## YOUR GOAL
Return all records exactly. Nothing may be added.

## MATERIAL PROVIDED
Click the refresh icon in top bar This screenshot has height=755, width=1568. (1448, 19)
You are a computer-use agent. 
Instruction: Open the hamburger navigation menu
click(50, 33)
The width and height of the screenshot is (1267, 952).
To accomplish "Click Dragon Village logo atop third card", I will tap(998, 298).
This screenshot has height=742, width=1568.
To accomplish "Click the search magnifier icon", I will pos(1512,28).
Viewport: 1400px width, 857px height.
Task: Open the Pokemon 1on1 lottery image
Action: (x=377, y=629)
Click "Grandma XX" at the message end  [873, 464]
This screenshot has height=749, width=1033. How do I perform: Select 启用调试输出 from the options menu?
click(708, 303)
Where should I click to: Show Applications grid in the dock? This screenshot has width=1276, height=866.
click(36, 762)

## THE ANSWER
Click the refresh icon in top bar This screenshot has height=755, width=1568. (1448, 19)
You are a computer-use agent. 
Instruction: Open the hamburger navigation menu
click(50, 33)
The width and height of the screenshot is (1267, 952).
To accomplish "Click Dragon Village logo atop third card", I will tap(998, 298).
This screenshot has height=742, width=1568.
To accomplish "Click the search magnifier icon", I will pos(1512,28).
Viewport: 1400px width, 857px height.
Task: Open the Pokemon 1on1 lottery image
Action: (x=377, y=629)
Click "Grandma XX" at the message end  [873, 464]
This screenshot has height=749, width=1033. How do I perform: Select 启用调试输出 from the options menu?
click(708, 303)
Where should I click to: Show Applications grid in the dock? This screenshot has width=1276, height=866.
click(36, 762)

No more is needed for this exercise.